• [Data provided]:
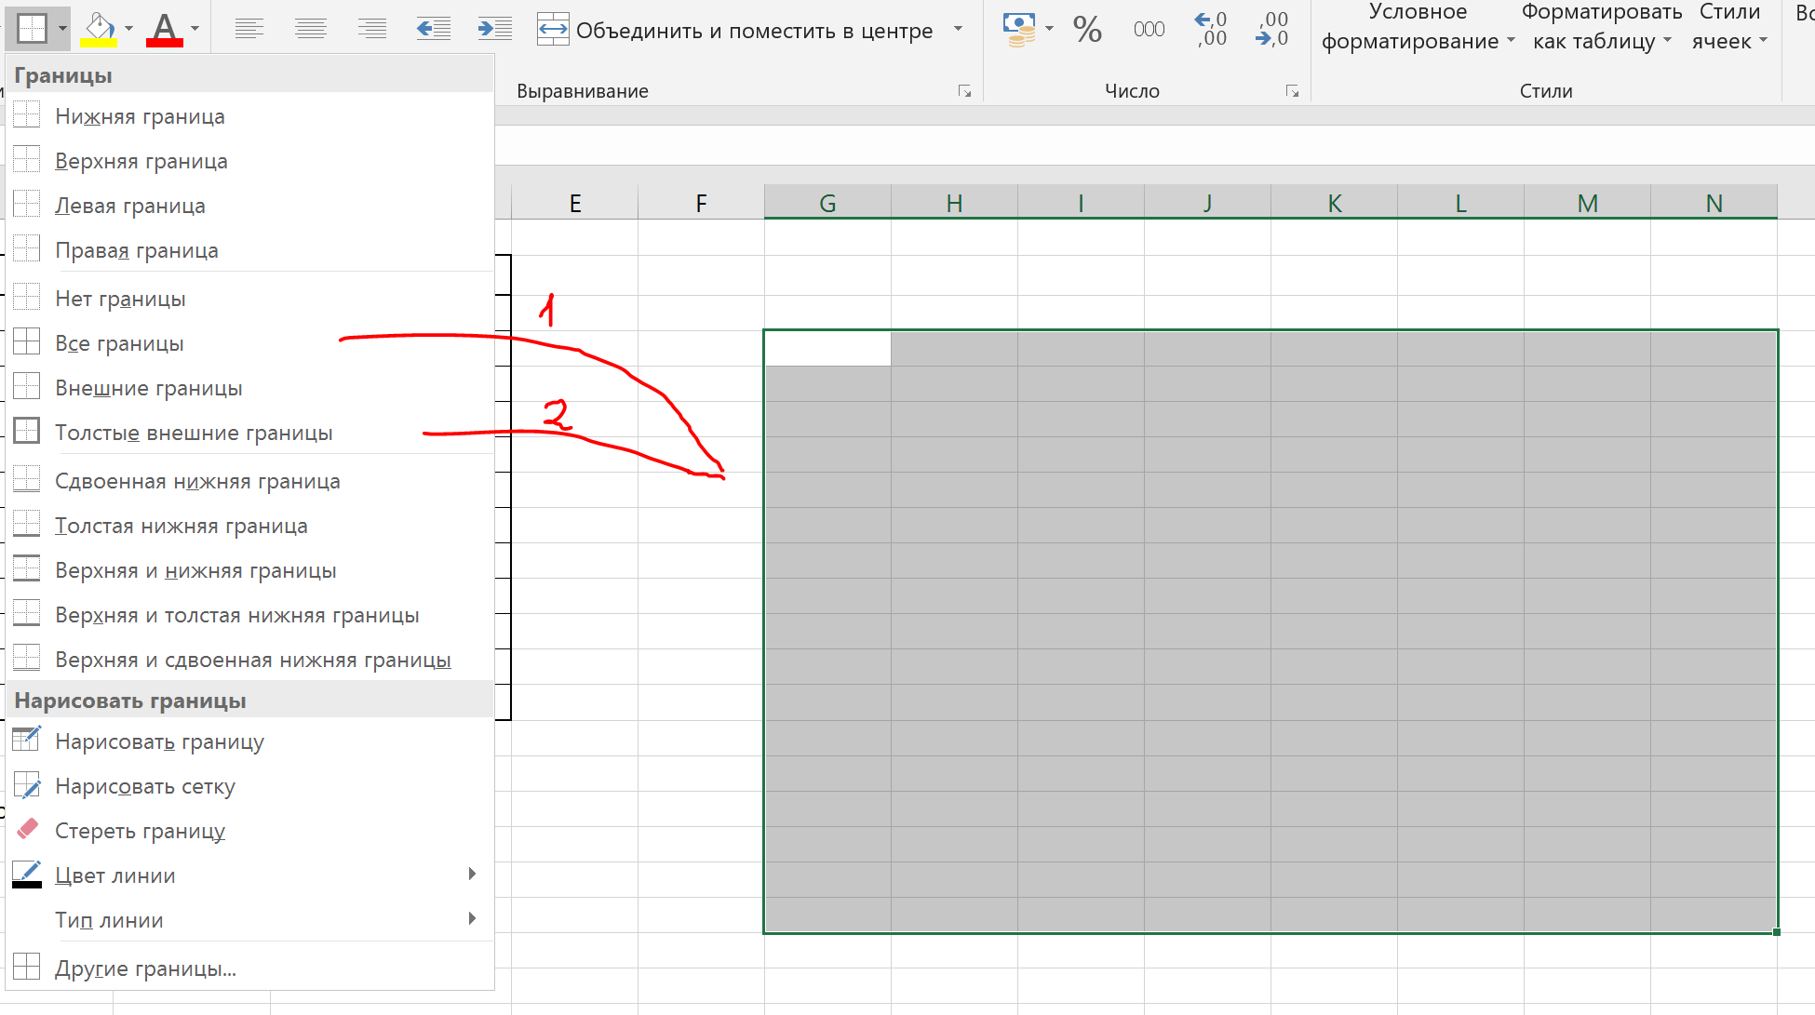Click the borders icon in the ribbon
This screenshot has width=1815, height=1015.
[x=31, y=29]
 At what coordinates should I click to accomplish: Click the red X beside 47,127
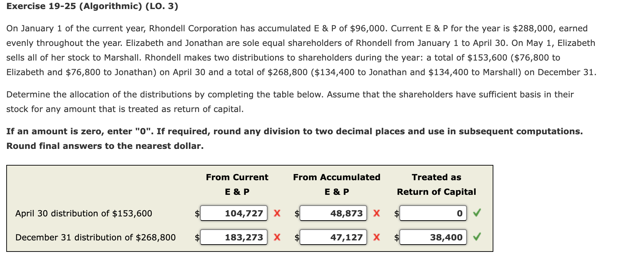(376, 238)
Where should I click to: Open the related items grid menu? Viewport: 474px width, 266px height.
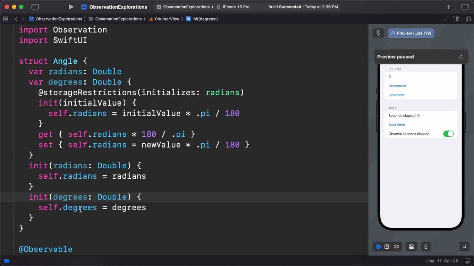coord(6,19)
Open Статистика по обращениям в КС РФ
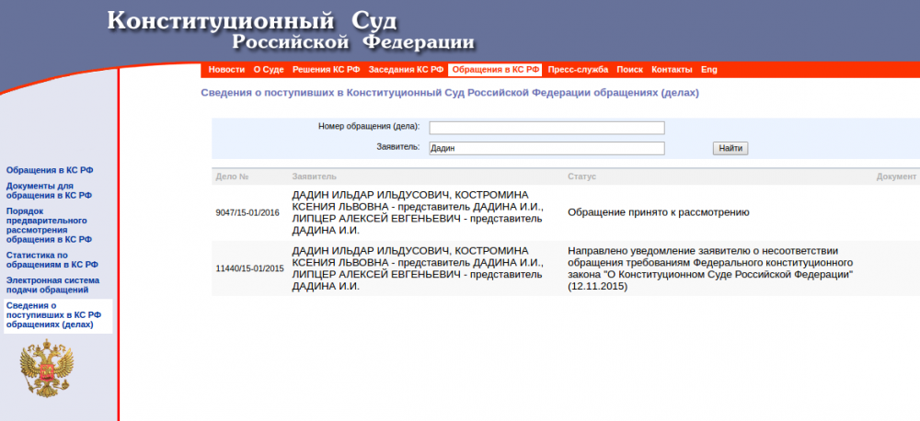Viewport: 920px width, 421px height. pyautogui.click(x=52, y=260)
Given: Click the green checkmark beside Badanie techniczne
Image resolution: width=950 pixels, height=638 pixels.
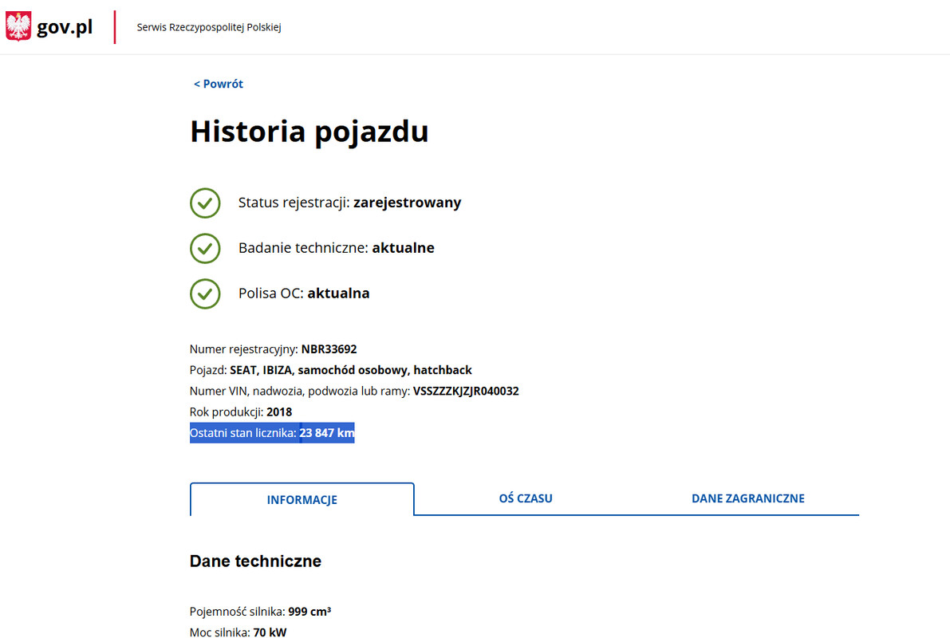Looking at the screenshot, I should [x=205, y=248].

--

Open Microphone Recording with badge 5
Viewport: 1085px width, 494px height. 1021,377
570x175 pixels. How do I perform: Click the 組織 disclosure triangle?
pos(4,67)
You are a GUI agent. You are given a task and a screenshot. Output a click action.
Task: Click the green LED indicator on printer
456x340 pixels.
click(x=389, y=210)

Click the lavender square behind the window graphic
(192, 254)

==

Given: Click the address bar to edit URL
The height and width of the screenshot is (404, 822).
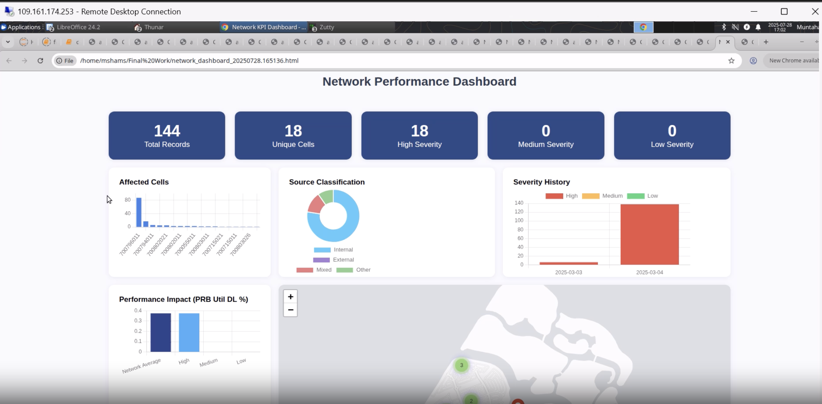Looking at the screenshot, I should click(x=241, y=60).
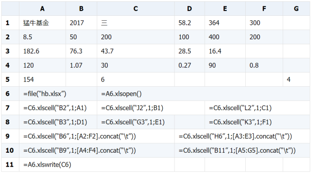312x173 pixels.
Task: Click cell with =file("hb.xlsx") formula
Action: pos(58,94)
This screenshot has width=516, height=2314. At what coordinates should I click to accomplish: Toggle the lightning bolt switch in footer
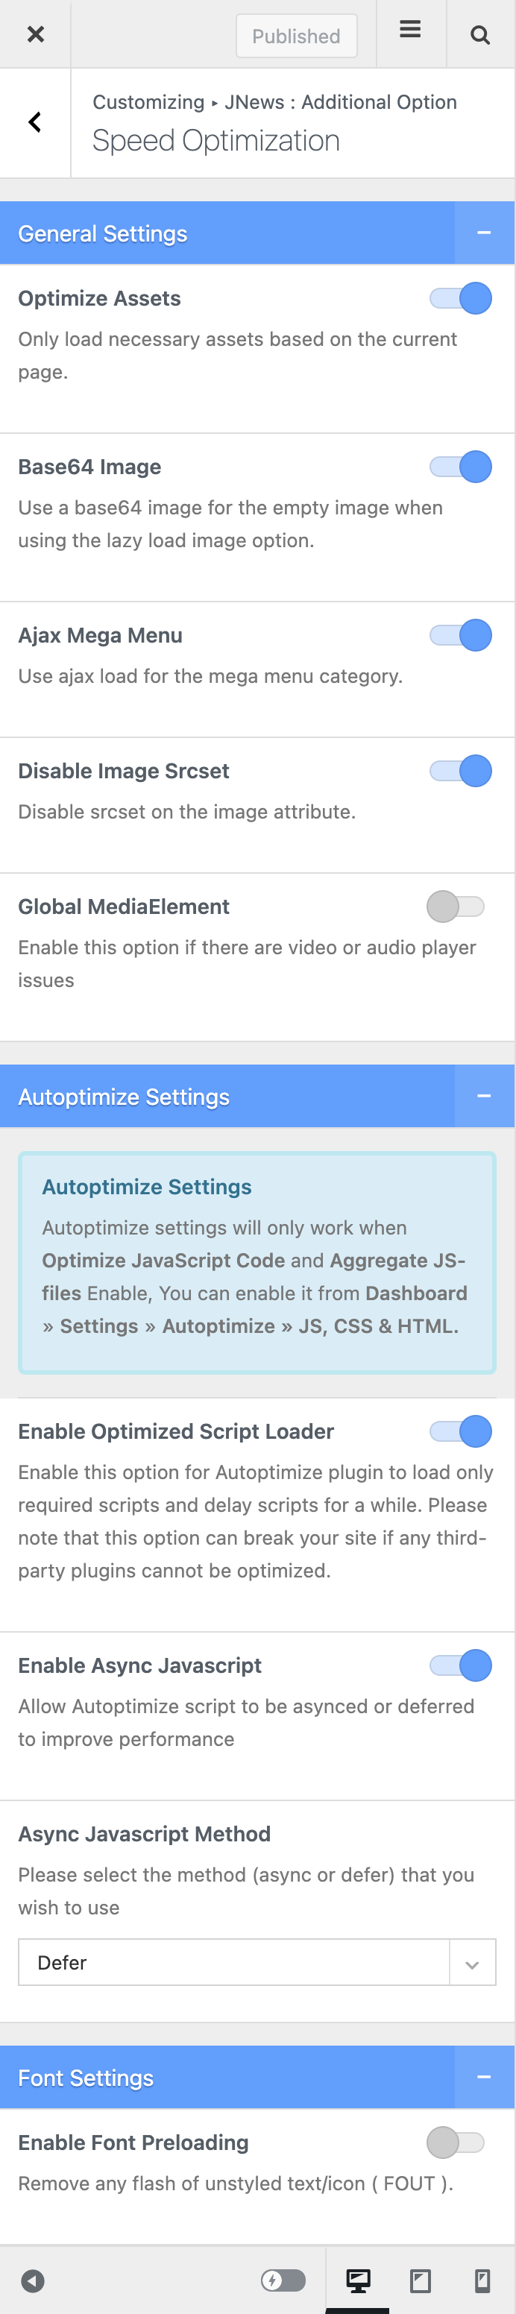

• [Your goal]: Rewrite the data starting at the line that contains "Given: Click the address bar to edit URL" and ending at the line that contains "This screenshot has width=516, height=2314.", switching "address bar" to "location bar" and leaving everything else unchanged. Leave the pictures out of your answer.

• [Task result]:
Given: Click the location bar to edit URL
The height and width of the screenshot is (404, 822).
Looking at the screenshot, I should click(x=241, y=60).
312x173 pixels.
Task: Click cell with =file("hb.xlsx") formula
Action: pos(58,94)
This screenshot has width=516, height=2314. At what coordinates should I click to accomplish: Toggle the lightning bolt switch in footer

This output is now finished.